The housing and support sector is grappling with big questions. Big questions like do we invest in new homes or spend more on the sustainability of existing homes? How do we support both colleagues and residents? And as we saw from the recent Homeless Link Research, can we actually afford to continue to provide our services without substantial uplifts?
What is definite however, is that the development of new supported housing still needs to feature in housing association plans. More to the point, the NHS and local authorities need this – and therefore us – more than ever.
The need for community-based crisis services
With the evolution of Integrated Care Boards and the backlogs for routine care in the NHS at an all-time high, people need to be supported to remain in their own homes. And as our new report ‘Away from Hospital and into the Community’ launched last month found, we aren’t just talking about traditional types of supported housing here.
The report looked at the provision of services for young people experiencing a mental health crisis. Working alongside the NHS, Look Ahead already delivers more than 40 community-based mental health services and services for young people and care leavers.
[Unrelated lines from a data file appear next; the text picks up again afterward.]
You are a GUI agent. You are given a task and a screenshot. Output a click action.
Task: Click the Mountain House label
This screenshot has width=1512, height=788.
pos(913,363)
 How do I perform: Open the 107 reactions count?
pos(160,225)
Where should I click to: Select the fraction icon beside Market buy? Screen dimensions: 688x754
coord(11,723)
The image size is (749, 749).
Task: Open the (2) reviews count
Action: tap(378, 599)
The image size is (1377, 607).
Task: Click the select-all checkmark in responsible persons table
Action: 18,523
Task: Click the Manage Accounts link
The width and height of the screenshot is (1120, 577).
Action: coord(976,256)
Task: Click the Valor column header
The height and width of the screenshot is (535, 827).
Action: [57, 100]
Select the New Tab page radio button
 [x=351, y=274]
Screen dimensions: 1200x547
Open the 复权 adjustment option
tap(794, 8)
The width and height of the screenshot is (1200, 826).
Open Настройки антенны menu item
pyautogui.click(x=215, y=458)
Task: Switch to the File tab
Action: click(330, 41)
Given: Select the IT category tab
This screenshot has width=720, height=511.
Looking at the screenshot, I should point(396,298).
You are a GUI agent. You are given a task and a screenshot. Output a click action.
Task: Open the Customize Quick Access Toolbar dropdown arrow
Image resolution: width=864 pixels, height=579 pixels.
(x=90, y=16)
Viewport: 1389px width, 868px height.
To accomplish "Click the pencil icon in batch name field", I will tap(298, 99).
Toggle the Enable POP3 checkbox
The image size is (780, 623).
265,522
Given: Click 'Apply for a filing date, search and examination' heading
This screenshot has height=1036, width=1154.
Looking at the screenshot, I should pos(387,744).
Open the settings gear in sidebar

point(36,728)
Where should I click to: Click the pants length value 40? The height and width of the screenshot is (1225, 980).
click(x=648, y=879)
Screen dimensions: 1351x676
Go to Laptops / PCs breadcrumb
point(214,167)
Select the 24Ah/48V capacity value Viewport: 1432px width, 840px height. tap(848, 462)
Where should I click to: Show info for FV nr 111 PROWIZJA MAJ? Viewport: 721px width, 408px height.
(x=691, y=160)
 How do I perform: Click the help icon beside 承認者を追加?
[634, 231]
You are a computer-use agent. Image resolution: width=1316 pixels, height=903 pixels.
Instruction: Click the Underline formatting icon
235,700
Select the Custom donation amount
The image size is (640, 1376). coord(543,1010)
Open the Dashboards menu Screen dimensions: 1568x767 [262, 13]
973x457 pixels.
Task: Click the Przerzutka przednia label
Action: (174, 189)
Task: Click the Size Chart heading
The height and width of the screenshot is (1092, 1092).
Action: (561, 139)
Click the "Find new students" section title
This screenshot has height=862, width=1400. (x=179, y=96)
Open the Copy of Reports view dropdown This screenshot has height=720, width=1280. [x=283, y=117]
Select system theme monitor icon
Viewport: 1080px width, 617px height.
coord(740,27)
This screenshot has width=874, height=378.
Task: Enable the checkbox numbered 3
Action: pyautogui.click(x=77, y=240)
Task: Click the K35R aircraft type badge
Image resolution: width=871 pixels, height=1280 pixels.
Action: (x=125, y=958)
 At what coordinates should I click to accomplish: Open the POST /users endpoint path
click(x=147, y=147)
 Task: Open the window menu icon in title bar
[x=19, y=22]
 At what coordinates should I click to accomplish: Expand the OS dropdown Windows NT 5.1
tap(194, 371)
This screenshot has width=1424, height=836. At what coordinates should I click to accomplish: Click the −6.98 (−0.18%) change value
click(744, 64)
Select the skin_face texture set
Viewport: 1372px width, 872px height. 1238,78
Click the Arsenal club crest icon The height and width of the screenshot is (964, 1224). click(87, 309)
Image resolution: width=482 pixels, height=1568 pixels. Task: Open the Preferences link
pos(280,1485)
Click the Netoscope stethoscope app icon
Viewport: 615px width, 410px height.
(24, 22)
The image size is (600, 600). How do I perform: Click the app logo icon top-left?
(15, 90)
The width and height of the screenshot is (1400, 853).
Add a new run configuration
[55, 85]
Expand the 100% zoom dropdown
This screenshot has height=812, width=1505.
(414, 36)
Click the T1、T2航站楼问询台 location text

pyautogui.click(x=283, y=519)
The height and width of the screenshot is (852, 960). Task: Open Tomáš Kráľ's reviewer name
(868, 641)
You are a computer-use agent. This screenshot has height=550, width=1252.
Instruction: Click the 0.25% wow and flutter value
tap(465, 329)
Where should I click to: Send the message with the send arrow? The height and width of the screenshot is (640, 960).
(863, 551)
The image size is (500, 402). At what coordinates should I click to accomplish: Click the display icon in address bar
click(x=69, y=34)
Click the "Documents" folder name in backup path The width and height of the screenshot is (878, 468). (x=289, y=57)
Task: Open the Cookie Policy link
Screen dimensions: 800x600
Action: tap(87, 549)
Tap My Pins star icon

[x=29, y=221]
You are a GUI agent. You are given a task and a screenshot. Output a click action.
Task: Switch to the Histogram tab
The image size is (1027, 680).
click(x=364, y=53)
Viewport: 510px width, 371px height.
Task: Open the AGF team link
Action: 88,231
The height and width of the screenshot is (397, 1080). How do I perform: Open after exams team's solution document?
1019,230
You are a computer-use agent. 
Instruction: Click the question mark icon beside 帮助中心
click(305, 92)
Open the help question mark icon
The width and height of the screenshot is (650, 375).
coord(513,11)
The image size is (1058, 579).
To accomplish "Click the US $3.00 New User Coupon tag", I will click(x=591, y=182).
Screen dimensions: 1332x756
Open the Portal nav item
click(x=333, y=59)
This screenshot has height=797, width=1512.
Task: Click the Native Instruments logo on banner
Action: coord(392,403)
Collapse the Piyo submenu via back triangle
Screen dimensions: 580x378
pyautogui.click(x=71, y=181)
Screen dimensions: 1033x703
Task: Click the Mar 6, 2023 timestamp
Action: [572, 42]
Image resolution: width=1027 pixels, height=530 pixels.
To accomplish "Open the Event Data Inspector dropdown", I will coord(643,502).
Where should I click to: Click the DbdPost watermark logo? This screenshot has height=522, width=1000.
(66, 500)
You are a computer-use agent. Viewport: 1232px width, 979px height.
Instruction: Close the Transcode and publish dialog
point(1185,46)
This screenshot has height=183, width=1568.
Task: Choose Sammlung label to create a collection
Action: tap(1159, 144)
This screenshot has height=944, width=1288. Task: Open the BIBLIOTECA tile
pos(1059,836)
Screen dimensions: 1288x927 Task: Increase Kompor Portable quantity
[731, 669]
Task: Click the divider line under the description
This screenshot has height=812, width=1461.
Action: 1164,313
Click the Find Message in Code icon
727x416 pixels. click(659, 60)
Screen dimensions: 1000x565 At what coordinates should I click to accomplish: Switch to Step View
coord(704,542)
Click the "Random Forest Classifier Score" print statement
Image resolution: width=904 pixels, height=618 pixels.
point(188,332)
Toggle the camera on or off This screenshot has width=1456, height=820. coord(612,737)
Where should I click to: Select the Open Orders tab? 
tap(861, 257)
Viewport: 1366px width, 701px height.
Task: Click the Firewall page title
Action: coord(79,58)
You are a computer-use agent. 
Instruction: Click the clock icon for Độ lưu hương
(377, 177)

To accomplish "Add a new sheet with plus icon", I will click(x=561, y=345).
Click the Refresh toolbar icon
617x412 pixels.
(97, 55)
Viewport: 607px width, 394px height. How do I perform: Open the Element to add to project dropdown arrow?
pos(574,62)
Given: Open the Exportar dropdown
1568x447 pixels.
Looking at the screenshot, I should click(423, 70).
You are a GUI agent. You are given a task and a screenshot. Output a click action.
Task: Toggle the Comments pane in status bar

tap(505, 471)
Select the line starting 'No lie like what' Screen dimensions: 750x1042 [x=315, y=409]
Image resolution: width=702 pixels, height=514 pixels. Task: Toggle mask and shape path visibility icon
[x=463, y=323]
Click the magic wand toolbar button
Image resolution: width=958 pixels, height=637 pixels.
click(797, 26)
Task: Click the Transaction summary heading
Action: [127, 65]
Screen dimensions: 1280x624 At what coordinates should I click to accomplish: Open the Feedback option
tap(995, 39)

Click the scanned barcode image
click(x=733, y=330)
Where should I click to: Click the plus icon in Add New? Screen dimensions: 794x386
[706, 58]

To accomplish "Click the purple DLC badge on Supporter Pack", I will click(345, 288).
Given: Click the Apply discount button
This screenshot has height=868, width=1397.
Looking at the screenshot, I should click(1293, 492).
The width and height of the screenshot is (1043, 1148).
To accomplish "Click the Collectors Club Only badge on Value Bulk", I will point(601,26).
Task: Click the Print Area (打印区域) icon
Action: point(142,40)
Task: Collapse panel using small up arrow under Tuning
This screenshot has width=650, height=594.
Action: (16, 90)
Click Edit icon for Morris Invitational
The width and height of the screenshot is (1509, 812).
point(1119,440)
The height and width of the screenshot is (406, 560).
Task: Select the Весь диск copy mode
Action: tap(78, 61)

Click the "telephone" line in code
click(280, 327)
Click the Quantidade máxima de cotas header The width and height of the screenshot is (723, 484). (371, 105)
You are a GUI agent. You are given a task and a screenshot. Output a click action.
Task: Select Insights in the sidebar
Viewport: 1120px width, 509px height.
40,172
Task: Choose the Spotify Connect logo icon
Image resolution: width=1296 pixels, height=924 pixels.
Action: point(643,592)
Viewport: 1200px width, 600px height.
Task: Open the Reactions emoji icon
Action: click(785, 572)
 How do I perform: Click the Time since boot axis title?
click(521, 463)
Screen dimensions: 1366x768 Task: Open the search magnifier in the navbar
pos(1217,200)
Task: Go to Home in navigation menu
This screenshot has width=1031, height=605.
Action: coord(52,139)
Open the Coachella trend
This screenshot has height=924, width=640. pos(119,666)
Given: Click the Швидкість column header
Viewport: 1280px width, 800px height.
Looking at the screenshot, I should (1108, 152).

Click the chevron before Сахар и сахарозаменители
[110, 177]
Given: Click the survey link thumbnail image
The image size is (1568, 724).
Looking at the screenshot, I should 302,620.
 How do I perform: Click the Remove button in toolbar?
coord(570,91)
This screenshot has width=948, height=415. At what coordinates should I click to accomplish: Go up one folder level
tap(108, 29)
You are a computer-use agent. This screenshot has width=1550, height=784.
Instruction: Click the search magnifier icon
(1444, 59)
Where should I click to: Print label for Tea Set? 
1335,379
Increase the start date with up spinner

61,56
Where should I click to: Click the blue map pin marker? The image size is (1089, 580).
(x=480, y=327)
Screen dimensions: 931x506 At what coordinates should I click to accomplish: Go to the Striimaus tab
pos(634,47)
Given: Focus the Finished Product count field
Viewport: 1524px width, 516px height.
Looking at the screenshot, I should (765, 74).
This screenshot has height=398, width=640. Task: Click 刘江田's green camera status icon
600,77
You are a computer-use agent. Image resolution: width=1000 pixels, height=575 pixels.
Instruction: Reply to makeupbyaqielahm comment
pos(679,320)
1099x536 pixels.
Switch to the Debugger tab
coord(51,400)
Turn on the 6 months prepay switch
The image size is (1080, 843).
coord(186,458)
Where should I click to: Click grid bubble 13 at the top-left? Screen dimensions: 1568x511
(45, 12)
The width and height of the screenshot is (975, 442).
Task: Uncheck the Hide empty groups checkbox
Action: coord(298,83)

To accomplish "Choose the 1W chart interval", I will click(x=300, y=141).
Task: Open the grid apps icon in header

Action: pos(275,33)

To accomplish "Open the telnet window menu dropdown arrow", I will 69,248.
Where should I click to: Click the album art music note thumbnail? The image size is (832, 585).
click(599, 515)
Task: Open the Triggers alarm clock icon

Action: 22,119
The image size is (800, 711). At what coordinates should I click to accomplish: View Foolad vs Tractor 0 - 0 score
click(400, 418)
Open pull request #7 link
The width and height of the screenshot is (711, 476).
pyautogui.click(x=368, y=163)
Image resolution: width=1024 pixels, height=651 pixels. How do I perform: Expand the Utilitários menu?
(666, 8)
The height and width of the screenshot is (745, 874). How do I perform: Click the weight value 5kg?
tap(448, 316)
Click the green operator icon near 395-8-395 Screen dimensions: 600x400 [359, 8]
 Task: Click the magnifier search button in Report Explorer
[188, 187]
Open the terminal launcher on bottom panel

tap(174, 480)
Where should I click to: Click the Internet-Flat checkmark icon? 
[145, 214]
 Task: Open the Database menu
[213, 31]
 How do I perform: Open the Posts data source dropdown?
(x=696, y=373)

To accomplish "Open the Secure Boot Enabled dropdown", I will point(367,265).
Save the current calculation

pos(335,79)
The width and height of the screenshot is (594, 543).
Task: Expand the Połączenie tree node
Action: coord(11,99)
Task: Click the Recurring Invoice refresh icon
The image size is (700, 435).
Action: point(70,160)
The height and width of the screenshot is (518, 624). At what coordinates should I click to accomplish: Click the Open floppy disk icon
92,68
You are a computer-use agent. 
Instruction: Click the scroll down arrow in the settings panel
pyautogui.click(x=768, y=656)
We commissioned this research following repeated approaches from commissioners who were at a loss for where to house these young people due to a lack of suitable accommodation.
The research was generously supported by the Wates Family Enterprise Trust and conducted by Care Research. In addition to desk-based research, it drew on a series of in-depth interviews with young people, parents, carers, and more than 20 NHS and social care staff, and found that Accident and Emergency (A&E) departments had become an ‘accidental hub’ for these young people despite being ill-equipped to help those in crisis.
We found that access to in-patient services is prohibited for all with the exception of those with the most complex of mental health needs. The thresholds are high and the resulting gaps in provision, stark. We heard harrowing reports from parents at their wits end. Parents like Penny, whose son was suicidal and taken to the hospital but sent back home, shared with us, “I felt lonely and just petrified that I was going to lose him.”
The main recommendation from the report was that there is a real need for alternative community-based crisis services, including supported housing outside of hospital settings. It found that such services would reduce pressure on A&E departments and could reduce costs by more than 50%.
Overwhelmingly, those interviewed believed that community services that offered people a home away from home could provide better treatment to young people at crisis point and ensure fewer of them reach crisis in the first place.
Meeting needs
As with the NHS, I know that housing associations are equally under increasing pressure, particularly to get the basics right. However, having spent longer in the housing and support sector than I would care to admit, I believe the basics should also involve the development of supported housing.
We don’t expect all associations to be interested in the delivery of support (particularly at a higher acuity level) but we do need associations with the scale, resource and influence to work with us to meet the development needs of the NHS and other partners.
So, when you’re finalising your strategic plans, please don’t forget supported housing. As a sector, we need to pull together to appeal to Homes England to set grant levels for supported housing at a higher rate. Without this we won’t be able to meet the needs of the NHS and provide the community-based supported housing services that are desperately needed by people like Penny and her family.